I find myself wrapping up a QGIS plugin project that started as a pile of loose Python scripts. Its been roughly two years and the project is now closing out (for me at least) so I wanted to write about some of the interesting complexities that came with it. QGIS has something like 200,000 weekly active users; its arguably the most important open-source geospatial application ever built. I didn’t set out to build a plugin for it; I just needed to stop forgetting which script to run next.
From Scripts to Plugin
Honestly it started the way most tools start. A collection of scripts nobody else could use. I was cataloging 3D point cloud data, mesh datasets, and ortho imagery into HxDR, our cloud platform for reality capture. Each dataset needed geometry prepared, metadata formatted, and an API call made. Over time I had scripts for:
- Extracting datetimes from filenames
- Verifying bounding boxes
- Creating custom geometry
- Merging flight paths

At some point I started forgetting the order. I didn’t want to leave my colleagues guessing about which script does what so I decided to wrap the whole thing into a GUI running inside QGIS. Partly to help others, partly as documentation for how the cataloging process actually works.

QGIS is built in Qt and comes with Qt Designer built in so you can drag and drop a form together. The plugin builder extension generates a starting point, a pb_deploy -y command and you’ve got a basic working plugin. Of course there’s quite a bit of complexity in between those steps but there are books on that.

Reading the Docs (Seriously)
One of the first challenges was learning to read the PyQGIS documentation.

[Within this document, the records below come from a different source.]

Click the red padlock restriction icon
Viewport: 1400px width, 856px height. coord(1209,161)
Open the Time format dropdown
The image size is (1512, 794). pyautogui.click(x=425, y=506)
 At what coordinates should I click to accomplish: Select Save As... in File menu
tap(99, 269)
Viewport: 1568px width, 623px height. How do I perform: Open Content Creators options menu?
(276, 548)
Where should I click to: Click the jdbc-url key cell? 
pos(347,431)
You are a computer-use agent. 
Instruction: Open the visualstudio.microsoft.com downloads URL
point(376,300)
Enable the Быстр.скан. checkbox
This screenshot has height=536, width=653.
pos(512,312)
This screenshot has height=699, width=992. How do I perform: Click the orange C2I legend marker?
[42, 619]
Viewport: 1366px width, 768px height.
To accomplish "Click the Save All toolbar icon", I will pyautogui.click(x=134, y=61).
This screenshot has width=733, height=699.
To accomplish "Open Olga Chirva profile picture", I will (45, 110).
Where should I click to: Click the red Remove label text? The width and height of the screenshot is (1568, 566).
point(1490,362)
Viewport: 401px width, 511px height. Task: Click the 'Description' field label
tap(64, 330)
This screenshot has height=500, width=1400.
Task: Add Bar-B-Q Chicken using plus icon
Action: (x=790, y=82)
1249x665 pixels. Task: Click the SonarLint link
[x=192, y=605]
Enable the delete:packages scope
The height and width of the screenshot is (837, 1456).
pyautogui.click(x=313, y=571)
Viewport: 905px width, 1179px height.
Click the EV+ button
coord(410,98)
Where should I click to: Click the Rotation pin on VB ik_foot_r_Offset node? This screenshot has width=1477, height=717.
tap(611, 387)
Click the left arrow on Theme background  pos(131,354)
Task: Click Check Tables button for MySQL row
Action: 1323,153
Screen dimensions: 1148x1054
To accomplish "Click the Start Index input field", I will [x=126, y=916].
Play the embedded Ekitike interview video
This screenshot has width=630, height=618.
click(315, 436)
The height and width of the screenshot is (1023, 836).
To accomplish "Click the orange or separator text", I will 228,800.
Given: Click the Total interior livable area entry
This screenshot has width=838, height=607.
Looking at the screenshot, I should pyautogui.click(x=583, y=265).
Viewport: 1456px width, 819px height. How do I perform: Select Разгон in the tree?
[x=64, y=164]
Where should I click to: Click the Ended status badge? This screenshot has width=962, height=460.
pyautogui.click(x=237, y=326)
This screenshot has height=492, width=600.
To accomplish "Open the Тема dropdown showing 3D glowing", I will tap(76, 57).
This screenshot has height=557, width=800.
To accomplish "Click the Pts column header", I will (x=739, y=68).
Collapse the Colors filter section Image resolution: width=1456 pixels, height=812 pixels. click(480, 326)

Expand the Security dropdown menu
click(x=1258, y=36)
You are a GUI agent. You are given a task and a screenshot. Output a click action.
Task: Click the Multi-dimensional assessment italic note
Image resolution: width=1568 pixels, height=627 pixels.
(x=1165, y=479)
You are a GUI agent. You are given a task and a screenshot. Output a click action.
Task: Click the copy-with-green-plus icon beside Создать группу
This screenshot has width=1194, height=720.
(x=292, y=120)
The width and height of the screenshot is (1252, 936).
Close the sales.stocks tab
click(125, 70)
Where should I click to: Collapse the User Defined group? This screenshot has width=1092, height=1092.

This might sound a little dumb but I don’t think many people actually do this — most of StackOverflow is full of questions from people who’ve looked at the docs but can’t interpret them. For example:
addVectorLayer(self, vectorLayerPath: str, baseName: str, providerKey: str) → QgsVectorLayer
What’s a providerKey? Turns out in most cases its just "ogr". The help() command became my best friend. Once I got comfortable reading the API surface rather than googling every method the development speed increased dramatically.

The Geometry Problem
This was always the reason I chose QGIS rather than building an admin panel into our web app. 80% of the project effort is data management, metadata manipulation and geometric corrections. Having access to QGIS’s spatial tools from inside the plugin — things like Douglas-Peucker for simplification, merging flight block geometry, CRS transformations — made the whole approach viable.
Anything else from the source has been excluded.